The commissioner of commerce has all the powers provided by section 45.027 and may proceed in the manner provided by that section in actions against a notary public for any act or omission that demonstrates an individual lacks the honesty, integrity, competence, or reliability to act as a notary public, including:
(2) fraudulent, dishonest, or deceitful misstatement or omission in the application for a commission as a notary public submitted to the commissioning officer or agency;
(3) a conviction of the applicant or notary public of any felony or a crime involving fraud, dishonesty, or deceit;
(4) a finding against, or admission of liability by, the applicant or notary public in any legal proceeding or disciplinary action based on the applicant's or notary public's fraud, dishonesty, or deceit;
(6) use of false or misleading advertising or representation by the notary public representing that the notary has a duty, right, or privilege that the notary does not have;
(7) denial, refusal to renew, revocation, suspension, or conditioning of a notary public commission in another state; or
(8) suspension or revocation of a license for the conduct of a profession, occupation, trade, or business of a notary public who is performing notarial acts in connection with the profession, occupation, trade, or business.
For purposes of this clause, "license" means a permit, registration, certification, or other form of approval authorized by statute or rule issued by the state or a political subdivision of the state as a condition of doing business, or conducting a trade, profession, or occupation in Minnesota.
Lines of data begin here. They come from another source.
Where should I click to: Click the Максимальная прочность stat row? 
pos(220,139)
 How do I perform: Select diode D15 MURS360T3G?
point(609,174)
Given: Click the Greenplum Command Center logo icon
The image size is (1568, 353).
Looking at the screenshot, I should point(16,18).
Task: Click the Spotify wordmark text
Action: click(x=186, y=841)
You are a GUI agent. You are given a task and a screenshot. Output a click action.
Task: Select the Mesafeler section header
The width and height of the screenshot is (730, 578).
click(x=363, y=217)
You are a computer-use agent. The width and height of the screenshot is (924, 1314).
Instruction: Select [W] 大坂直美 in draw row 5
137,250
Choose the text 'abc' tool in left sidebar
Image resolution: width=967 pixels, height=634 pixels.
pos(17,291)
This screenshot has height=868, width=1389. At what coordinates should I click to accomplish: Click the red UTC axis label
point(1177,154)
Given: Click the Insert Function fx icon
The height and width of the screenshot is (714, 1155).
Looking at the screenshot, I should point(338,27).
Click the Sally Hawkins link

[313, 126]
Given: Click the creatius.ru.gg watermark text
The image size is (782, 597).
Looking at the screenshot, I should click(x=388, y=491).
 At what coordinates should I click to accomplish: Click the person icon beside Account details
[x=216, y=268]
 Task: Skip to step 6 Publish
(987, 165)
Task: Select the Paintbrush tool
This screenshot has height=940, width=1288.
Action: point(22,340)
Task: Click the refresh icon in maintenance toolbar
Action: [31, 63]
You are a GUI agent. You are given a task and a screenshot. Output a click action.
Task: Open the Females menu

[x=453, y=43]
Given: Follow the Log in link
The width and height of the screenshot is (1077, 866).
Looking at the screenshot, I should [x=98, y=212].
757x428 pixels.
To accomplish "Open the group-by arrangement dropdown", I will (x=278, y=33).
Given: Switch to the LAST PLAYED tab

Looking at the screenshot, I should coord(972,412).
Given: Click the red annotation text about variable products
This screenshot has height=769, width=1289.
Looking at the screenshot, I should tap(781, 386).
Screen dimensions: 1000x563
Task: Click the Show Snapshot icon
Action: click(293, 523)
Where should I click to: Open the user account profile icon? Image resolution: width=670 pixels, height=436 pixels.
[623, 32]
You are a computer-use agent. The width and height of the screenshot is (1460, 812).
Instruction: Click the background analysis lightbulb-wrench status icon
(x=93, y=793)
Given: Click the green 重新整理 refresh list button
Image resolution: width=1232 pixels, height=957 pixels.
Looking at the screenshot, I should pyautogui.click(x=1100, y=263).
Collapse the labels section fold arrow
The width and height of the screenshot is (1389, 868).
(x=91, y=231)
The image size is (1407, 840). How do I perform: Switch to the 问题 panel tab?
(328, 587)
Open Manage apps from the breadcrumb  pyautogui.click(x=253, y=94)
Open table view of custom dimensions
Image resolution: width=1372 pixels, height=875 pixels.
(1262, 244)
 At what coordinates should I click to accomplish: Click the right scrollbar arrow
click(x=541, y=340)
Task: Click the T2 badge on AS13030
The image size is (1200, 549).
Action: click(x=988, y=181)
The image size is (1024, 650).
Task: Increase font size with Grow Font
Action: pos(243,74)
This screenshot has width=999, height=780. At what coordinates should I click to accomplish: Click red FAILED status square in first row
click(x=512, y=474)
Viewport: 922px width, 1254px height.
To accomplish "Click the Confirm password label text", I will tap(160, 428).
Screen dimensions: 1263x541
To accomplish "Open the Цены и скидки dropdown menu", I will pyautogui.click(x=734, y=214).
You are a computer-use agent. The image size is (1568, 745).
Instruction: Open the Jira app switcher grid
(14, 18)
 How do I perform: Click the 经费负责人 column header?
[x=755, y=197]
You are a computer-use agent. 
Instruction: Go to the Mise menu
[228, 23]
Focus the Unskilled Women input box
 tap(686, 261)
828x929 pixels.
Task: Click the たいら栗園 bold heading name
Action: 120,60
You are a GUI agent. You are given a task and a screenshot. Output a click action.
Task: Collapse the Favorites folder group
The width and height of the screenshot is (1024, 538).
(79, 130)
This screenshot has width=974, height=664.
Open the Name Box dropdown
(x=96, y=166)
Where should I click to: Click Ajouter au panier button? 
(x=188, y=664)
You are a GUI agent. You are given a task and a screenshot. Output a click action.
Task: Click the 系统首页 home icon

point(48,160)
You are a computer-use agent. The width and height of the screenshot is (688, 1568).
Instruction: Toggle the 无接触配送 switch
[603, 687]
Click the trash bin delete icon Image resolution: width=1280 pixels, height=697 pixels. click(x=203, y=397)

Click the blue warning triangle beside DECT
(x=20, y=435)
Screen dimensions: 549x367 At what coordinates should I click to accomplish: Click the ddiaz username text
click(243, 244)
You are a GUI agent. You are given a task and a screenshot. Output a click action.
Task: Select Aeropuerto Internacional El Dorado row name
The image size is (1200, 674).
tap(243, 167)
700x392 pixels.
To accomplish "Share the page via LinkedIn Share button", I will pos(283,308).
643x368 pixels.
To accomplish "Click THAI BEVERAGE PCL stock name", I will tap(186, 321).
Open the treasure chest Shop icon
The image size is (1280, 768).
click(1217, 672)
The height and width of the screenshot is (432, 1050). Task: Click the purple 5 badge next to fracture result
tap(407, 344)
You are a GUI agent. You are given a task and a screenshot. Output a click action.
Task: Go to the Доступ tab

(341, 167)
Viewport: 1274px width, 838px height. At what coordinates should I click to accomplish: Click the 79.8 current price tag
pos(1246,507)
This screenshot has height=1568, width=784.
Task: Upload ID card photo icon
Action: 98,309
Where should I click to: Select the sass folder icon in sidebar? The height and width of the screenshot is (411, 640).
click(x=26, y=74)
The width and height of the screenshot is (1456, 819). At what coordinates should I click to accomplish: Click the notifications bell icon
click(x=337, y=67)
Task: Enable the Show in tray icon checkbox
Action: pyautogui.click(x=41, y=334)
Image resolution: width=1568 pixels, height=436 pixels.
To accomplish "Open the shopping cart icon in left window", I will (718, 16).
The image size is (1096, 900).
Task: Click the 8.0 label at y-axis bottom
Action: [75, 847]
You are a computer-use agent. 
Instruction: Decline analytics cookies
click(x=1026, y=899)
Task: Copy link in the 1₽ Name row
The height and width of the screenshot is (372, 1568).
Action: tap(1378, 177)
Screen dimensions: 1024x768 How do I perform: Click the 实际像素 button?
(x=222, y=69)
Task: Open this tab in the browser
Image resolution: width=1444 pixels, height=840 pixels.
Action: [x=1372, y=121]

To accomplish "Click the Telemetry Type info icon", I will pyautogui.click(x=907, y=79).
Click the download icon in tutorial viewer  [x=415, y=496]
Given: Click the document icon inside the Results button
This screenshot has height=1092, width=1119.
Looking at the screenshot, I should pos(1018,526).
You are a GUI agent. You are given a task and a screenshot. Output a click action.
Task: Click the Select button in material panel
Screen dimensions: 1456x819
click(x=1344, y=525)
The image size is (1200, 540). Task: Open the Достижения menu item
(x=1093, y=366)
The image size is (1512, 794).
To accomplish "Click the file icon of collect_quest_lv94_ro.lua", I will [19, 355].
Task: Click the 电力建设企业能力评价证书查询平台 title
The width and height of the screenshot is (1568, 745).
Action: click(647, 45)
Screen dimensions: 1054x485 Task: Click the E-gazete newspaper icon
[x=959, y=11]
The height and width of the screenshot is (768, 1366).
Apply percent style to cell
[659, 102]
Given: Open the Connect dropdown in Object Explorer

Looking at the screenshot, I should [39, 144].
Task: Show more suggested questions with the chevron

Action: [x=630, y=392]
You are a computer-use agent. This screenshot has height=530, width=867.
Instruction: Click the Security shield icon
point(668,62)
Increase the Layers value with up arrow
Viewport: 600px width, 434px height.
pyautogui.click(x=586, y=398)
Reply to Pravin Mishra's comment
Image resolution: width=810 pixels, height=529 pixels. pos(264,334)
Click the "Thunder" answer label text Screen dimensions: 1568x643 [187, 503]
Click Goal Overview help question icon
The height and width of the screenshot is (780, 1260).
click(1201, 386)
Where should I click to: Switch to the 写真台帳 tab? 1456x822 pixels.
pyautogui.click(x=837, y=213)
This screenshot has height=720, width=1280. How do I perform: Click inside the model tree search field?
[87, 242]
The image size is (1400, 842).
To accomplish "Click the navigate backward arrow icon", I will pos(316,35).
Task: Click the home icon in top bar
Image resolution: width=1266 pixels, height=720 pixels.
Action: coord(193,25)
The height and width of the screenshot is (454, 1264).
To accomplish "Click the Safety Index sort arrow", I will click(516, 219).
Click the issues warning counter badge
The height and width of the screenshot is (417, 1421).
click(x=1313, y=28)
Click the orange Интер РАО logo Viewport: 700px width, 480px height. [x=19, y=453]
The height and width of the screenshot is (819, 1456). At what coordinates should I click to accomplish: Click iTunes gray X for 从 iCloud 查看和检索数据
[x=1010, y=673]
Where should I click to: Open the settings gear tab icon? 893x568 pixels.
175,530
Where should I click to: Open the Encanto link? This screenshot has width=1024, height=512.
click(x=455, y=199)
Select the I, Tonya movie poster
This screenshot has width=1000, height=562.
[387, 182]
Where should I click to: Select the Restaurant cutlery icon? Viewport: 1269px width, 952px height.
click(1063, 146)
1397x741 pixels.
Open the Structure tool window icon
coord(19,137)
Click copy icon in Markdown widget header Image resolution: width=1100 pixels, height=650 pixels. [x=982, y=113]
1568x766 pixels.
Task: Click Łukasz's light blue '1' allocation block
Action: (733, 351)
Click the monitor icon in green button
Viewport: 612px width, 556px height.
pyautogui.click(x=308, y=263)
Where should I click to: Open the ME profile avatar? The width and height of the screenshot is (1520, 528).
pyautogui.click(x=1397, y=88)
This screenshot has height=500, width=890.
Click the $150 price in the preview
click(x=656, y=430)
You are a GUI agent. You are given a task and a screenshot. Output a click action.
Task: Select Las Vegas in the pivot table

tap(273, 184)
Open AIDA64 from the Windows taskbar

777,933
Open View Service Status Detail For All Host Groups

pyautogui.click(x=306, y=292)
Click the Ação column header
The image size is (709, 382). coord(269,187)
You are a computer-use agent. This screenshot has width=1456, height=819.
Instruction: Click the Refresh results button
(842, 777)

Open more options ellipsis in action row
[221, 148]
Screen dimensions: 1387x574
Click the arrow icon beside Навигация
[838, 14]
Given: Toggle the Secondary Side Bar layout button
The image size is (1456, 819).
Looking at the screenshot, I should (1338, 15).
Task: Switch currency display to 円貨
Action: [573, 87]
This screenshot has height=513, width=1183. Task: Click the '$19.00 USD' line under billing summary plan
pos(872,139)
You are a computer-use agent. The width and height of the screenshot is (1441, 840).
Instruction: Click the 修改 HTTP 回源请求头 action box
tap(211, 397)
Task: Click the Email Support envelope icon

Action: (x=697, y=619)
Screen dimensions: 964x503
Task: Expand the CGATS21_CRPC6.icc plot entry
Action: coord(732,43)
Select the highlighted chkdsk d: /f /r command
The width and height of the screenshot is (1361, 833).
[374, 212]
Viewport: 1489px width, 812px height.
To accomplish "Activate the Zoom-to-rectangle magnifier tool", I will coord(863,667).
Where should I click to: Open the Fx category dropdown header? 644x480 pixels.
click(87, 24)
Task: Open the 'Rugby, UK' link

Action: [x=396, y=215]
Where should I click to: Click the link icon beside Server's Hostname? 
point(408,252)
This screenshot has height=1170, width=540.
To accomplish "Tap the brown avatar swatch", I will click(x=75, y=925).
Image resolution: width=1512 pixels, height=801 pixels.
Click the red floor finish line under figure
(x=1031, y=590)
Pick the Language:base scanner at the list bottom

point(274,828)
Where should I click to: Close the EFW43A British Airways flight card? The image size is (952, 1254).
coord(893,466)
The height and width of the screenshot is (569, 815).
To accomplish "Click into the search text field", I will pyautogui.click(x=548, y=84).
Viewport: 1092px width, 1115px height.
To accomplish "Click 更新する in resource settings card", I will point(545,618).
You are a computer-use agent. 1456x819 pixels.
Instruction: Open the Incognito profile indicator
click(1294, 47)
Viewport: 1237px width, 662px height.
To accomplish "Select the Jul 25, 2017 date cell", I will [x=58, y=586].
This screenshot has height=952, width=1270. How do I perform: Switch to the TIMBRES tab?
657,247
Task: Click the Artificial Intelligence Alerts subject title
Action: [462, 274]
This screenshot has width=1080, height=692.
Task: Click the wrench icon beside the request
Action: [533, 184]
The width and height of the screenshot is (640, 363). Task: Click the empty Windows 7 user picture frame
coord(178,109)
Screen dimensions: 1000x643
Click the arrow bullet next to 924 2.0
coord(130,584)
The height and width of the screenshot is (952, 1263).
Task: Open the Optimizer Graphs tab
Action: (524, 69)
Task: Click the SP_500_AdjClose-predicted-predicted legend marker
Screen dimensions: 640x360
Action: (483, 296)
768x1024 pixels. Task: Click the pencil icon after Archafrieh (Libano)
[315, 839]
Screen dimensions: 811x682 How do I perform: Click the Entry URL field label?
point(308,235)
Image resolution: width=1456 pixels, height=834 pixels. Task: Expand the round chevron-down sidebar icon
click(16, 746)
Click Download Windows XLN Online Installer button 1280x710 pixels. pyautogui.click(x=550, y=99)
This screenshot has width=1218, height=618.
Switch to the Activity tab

A notary may be removed from office only by the governor, the district court, or the commissioner of commerce.
If the commissioner of commerce denies, refuses to renew, revokes, suspends, or imposes conditions on a commission as a notary public, the applicant or notary public is entitled to timely notice and hearing in accordance with chapter 14.
The authority of the commissioner of commerce to deny, refuse to renew, suspend, revoke, or impose conditions on a commission as a notary public does not prevent a person from seeking and obtaining other criminal or civil remedies provided by law.